乾くるみの『イニシエーション・ラブ』を読了。

色んな人が色んなところで、この小説は凄い!騙された!って褒めるもんだから、名前だけはずっと気になっており、本屋にこの前寄ったらまた大仰な宣伝文句で文庫が並んでいたので、思わず買ってしまったのだ。

結論から言うと、この小説はとてもつまらないです。

評価の内訳は、文章力5点、基本のストーリー5点、ストーリーの仕掛け65点という感じになるだろうか・・・そう、この小説には仕掛けがある。ただの恋愛小説ではない。

読み進めるうちに少しずつ積み重なってきた違和感が、最後の数行で爆発して、「な・・・なんだと・・・!?」と驚愕するのである。
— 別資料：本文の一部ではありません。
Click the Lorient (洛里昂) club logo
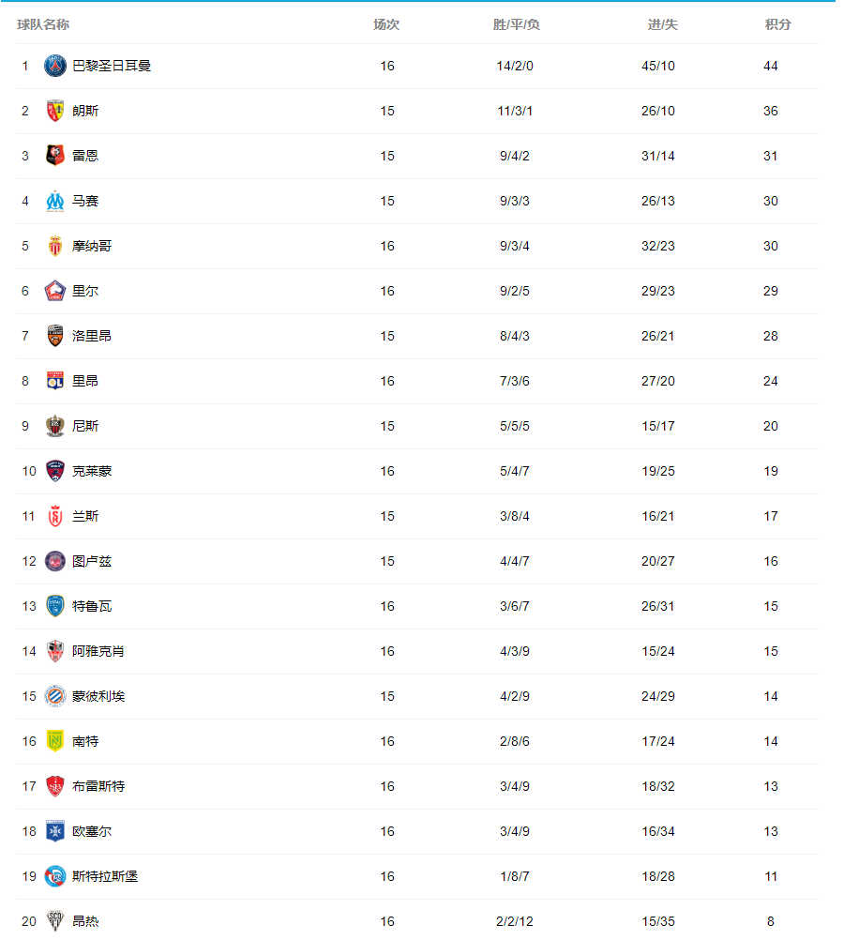This screenshot has height=940, width=844. point(55,336)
本当に、最後の数行は鳥肌が立った。もちろん、悪い意味で。何だか得体の知れない異形の物体を目にした時のような、えも言われぬ戦慄。思わず息を飲むというのは、こういう心理状況を指すのかも知れない。

だからまぁ、私は宣伝通りに騙されたのです。今日は嘘が混じる日だと知り、四月馬鹿に引っかからないように用心していたのに、最初から最後まで巧みな話術で納得してしまったのだ。その嘘話に。

何か、思ったよりも私褒めてますけど、最初に結論を述べた通り、この小説自体は凄くつまらないです。わざとレベルを落としているのか、これが作者の限界なのかは知らないし知る気もないが、とても擁護できるクオリティではない。学生が頑張って書いたケータイ小説と大差ない。
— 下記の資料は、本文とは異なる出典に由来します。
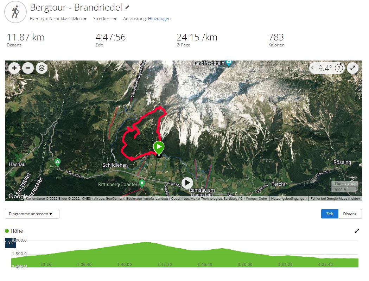This screenshot has width=369, height=281.
Task: Open the weather stopwatch icon
Action: click(339, 68)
あくまで特筆すべき評価点は、巧みに張りめぐらされた仕掛けの部分だけです。

正直、何度も何度も苛立って読むのを止めようと思ったさ。だって、酷いんだもん。文体から、台詞回しから、展開から、何もかもが。

ただ、仕掛けがありますんで、話の構成を理解した上での再読は面白いと思いますよ。私は読み返さないけどね!!

個人のサイトで詳しく解説してあるのを読んで、なるほどなぁと感心しました・・・少しだけ。あくまでも、あくまでも、私はこの小説が好きではない。
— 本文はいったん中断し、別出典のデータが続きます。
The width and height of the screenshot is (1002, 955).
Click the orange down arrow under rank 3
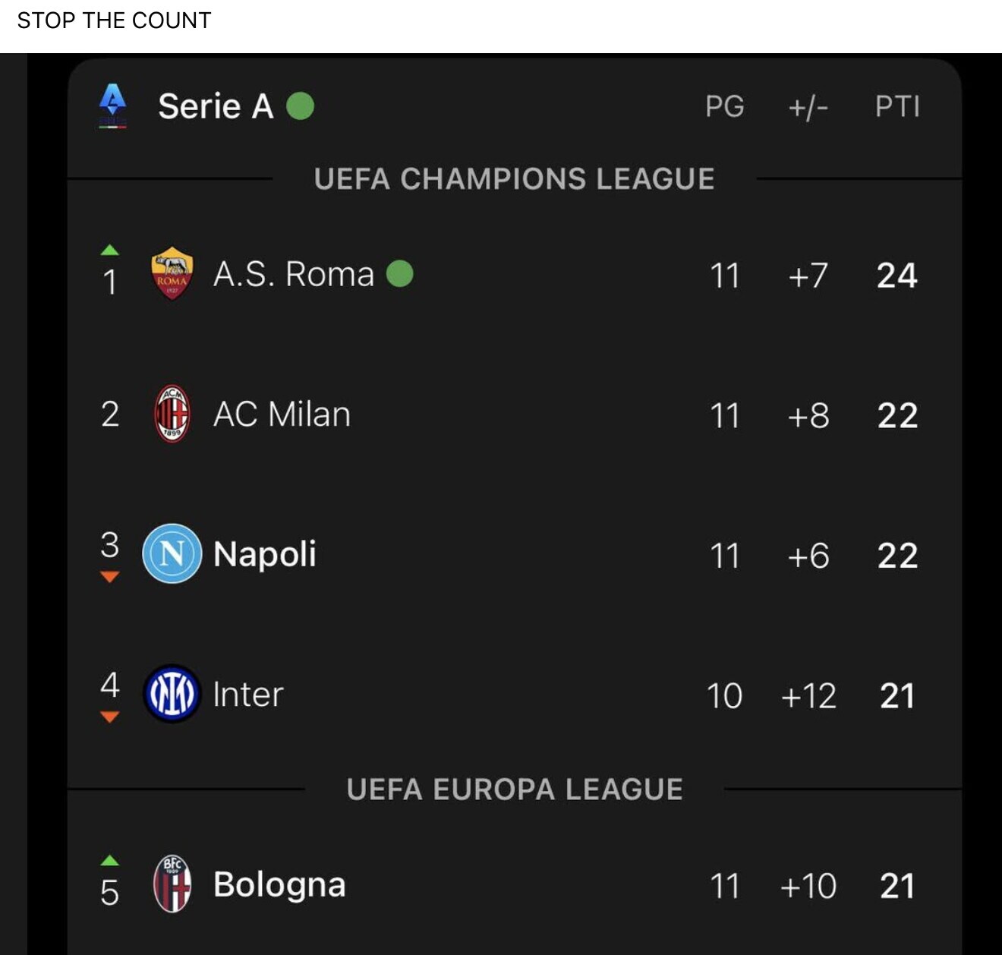(x=110, y=577)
だから、人には絶対にお勧めしません。このブログを読んで買ったけど、つまらなかったと言われても自己責任です。私は一切、お勧めしません。

どうしようもなく暇な時間があって、この本がもし10円で古本屋に売ってあったなら、そこでようやく購入を考え始めるレベル。悪いことは言わないから、時間があるなら夏目漱石の『坊っちゃん』でも読んで下さい。その方が100倍有意義です。

この小説は、ミステリーというより、間違い探し。

日曜の新聞に載っているような、何となく暇潰しに解く程度のものです。